Картину мотает меж двумя полюсами. Первый - поиски утраченного романтического идеала, отождествленного то с отмененной рыцарской любовью, то с оплеванной чистотой помыслов, то с поэзией псевдошекспировского разлива. И второй - гнуснейшая по форме и сути пошлость, проникшая во все поры общества, - ее увлеченно пародируют. Похоже, авторы боятся переусложнить отношения со зрителями и спешат все опустить в выгребную яму дешевых телешоу, клипов, бурлесков и найтклабов. Но пародия уже не в силах довести до абсурдной крайности то, что само уже на пределе абсурда. Пародия неотличима от оригинала и кажется той же скабрезной постмодернистской пошлостью.
Чтобы быть понятым, фильм много морализирует. Едва ли не каждый персонаж оборачивается резонером. Один из них, в прошлом наследник идей номенклатурного героя-деда, а ныне лабильный редактор, вычерчивает диаграмму славного пути "концептуального искусства" - возможно, самый злой и точный приговор фильма. Сначала страну заставляли принюхаться к дерьму, привыкнуть к его виду и ароматам, потом сделали его предметом культуры - и подросли новые люди, уже лишенные к нему отвращения. "Вы развратили мой народ", - писали по этому поводу Стругацкие. Сегодняшнее кино, ТВ, театр, гламурный парад эстетики сточных канав - одна из мишеней картины. Ее позитивная программа: не проседать и не приседать под давлением подлых времен, не вертеться флюгером. Оставаться самими собой.
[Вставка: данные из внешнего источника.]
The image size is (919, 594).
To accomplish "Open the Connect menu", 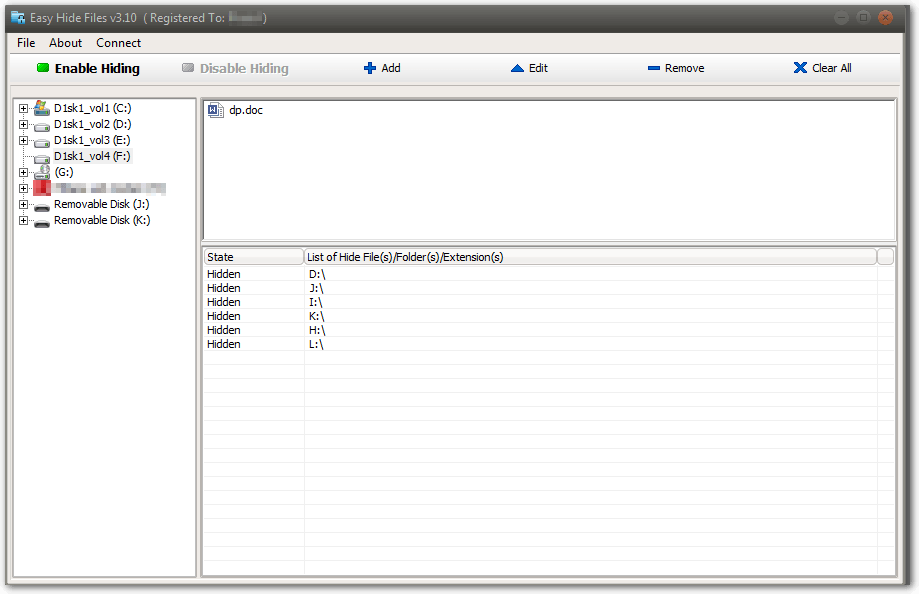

В фильме много полемических перехлестов - как любая сатира, он эмоционален и далек от выверенных суждений. Иногда мерещится даже пресловутая "теория заговоров" против России. Он аляповат и балансирует на грани приемлемого вкуса, у него будет много яростных критиков. Но это - долгожданное высказывание, возникшее не по долгу профессии и не в мечтах о разбухших бумажниках, а от того, о чем авторы не могут молчать. О фильме хочется думать.
Для этого нужно его смотреть. Но судьба картины неясна. Показанная в одной из программ ММКФ, она перекочует на фестиваль "Московская премьера". Дальше - тишина.